In the listing beneath this line, copy exactly the lines starting with the one containing "You are a GUI" and going on through the one containing "Task: Submit with Внести изменения button".

##### TASK INPUTS #####

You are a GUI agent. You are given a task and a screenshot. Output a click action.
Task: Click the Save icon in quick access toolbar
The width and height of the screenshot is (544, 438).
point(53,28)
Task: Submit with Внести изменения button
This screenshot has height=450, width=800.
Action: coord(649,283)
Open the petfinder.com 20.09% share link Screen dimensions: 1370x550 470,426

#####
##### TASK INPUTS #####

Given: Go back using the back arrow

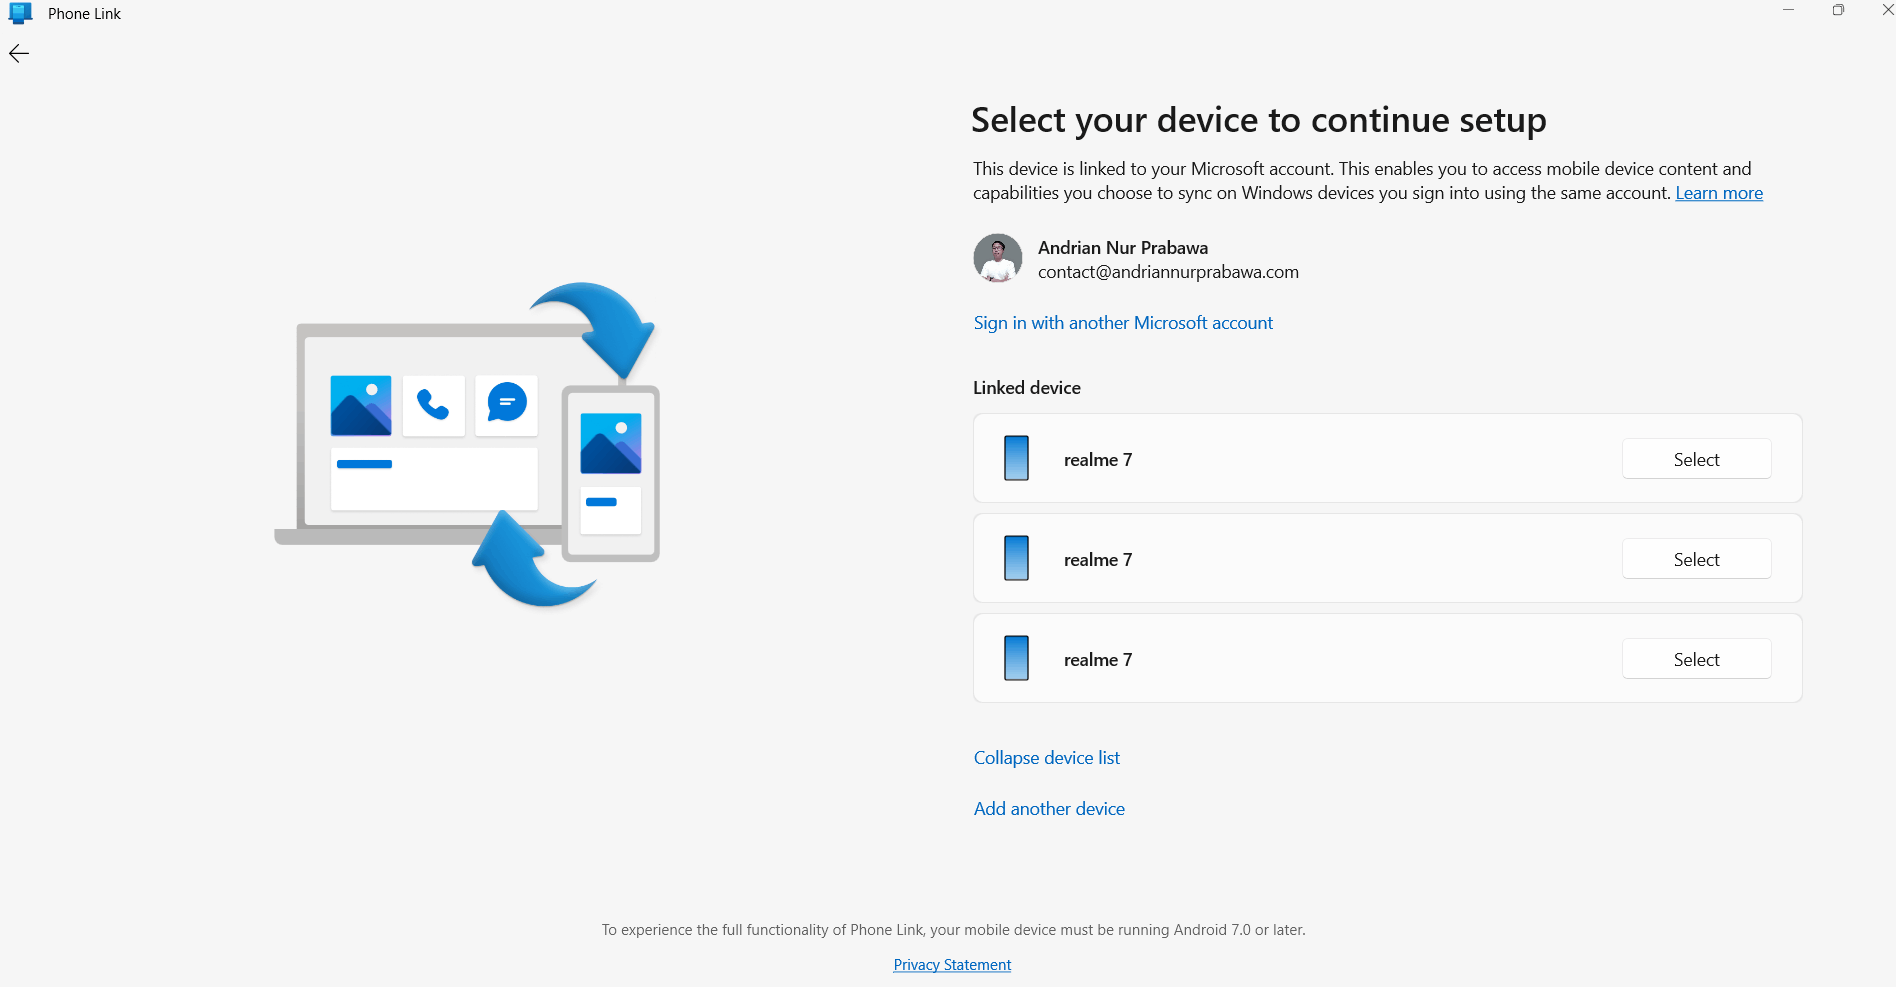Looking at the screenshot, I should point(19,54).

#####

### SOLUTION BELOW
You are a GUI agent. You are given a task and a screenshot. Output a click action.
Task: Click the Save icon in quick access toolbar
The width and height of the screenshot is (544, 438).
point(53,28)
Task: Submit with Внести изменения button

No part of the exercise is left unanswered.